(Collection entries)
........

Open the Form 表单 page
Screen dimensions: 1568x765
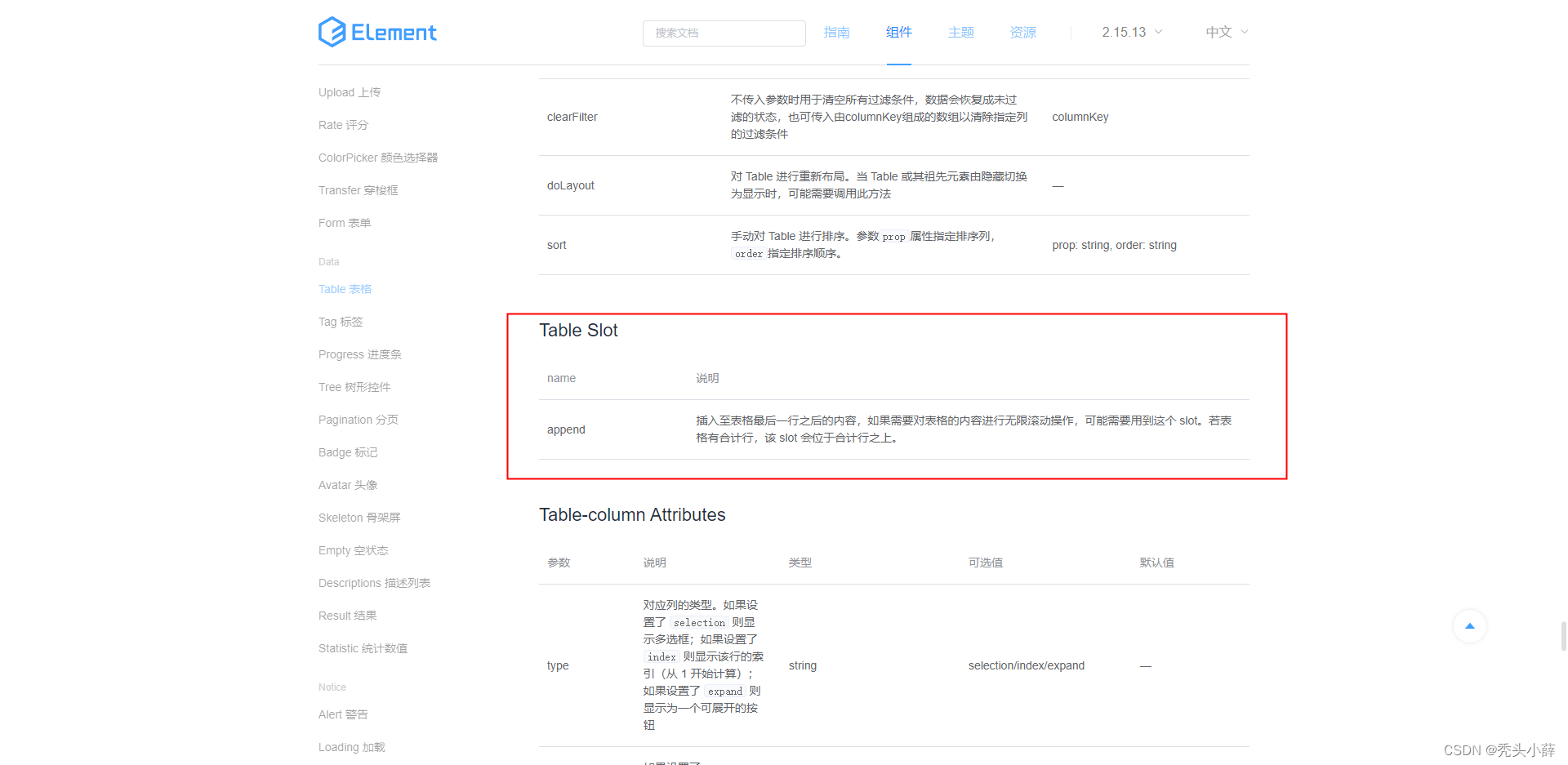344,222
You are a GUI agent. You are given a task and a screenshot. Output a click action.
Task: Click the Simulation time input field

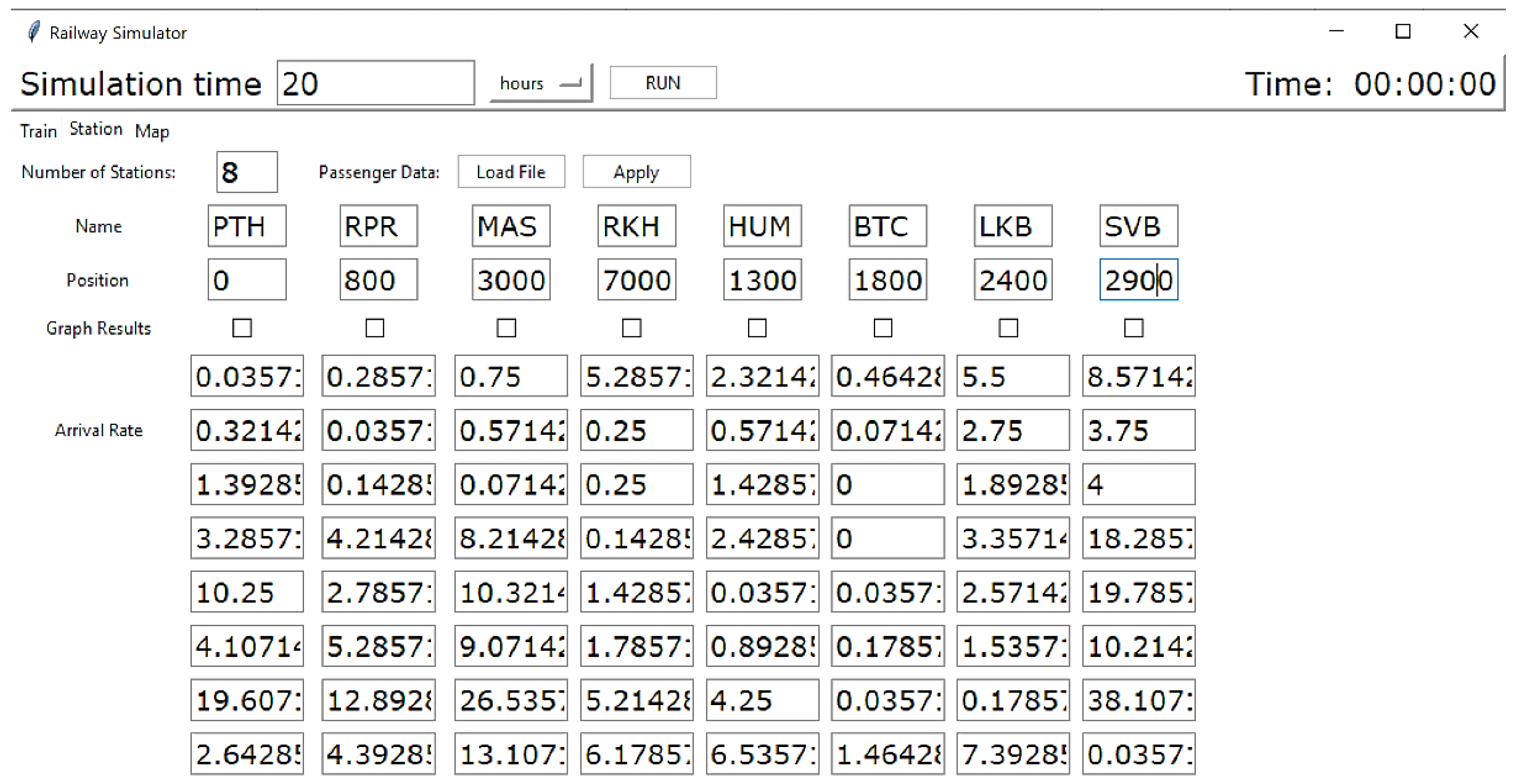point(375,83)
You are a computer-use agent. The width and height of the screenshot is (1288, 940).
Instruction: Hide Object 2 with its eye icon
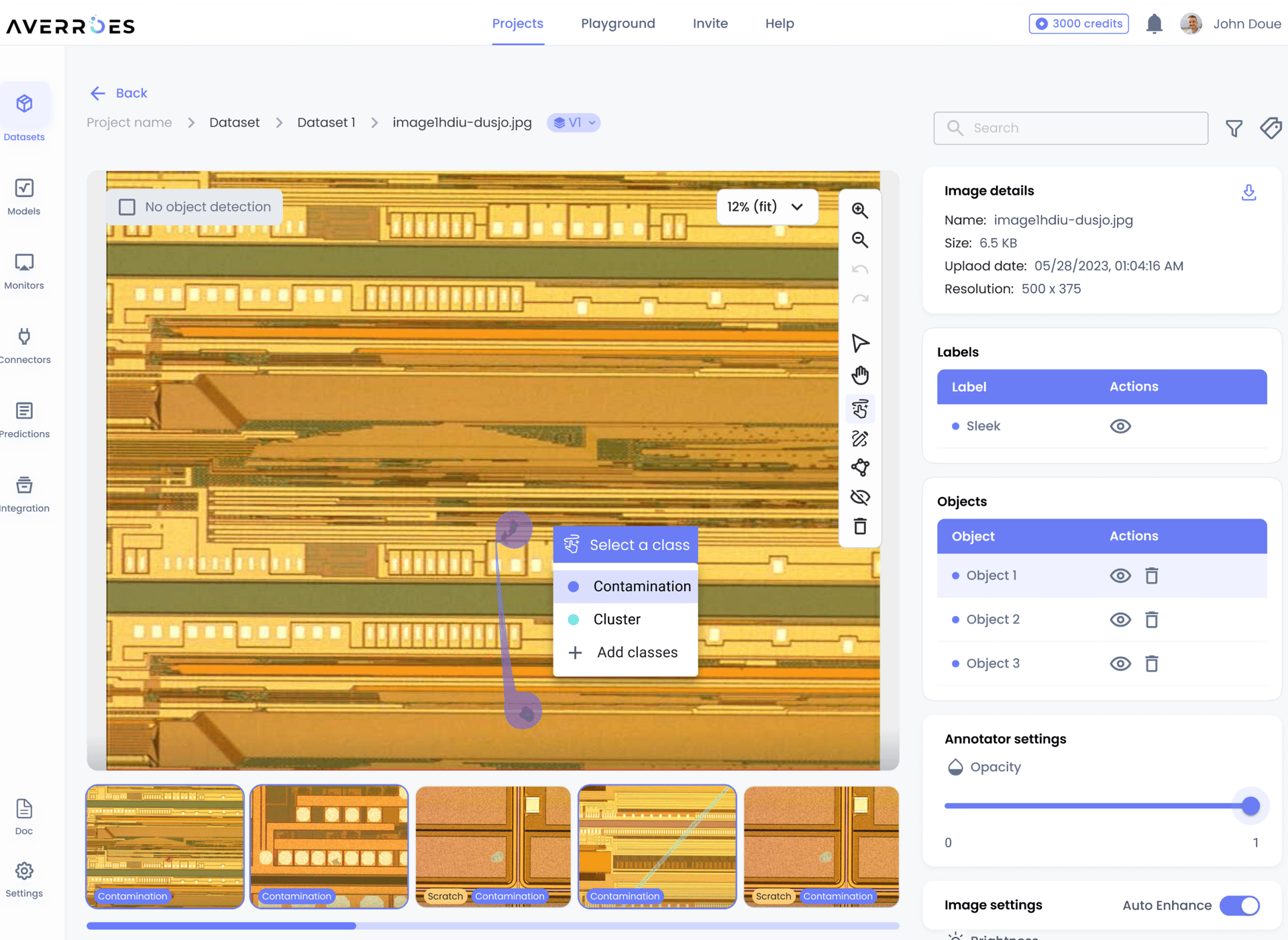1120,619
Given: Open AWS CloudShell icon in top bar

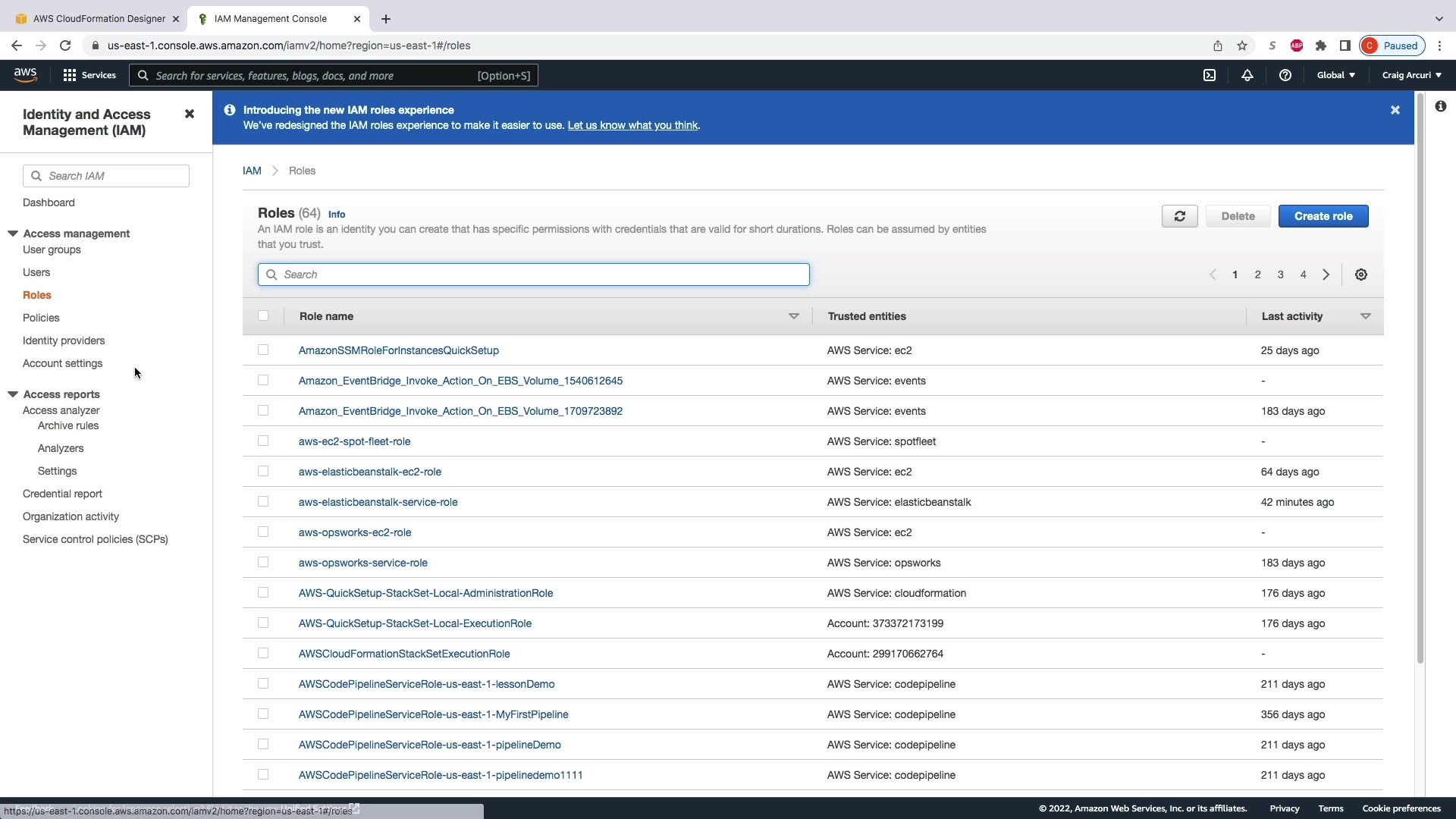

........

Find the word "agent" in the entries, and copy every line it shows up in.

You are a GUI agent. You are given a task and a screenshot. Output a click action.
You are a computer-use agent. The width and height of the screenshot is (1288, 940).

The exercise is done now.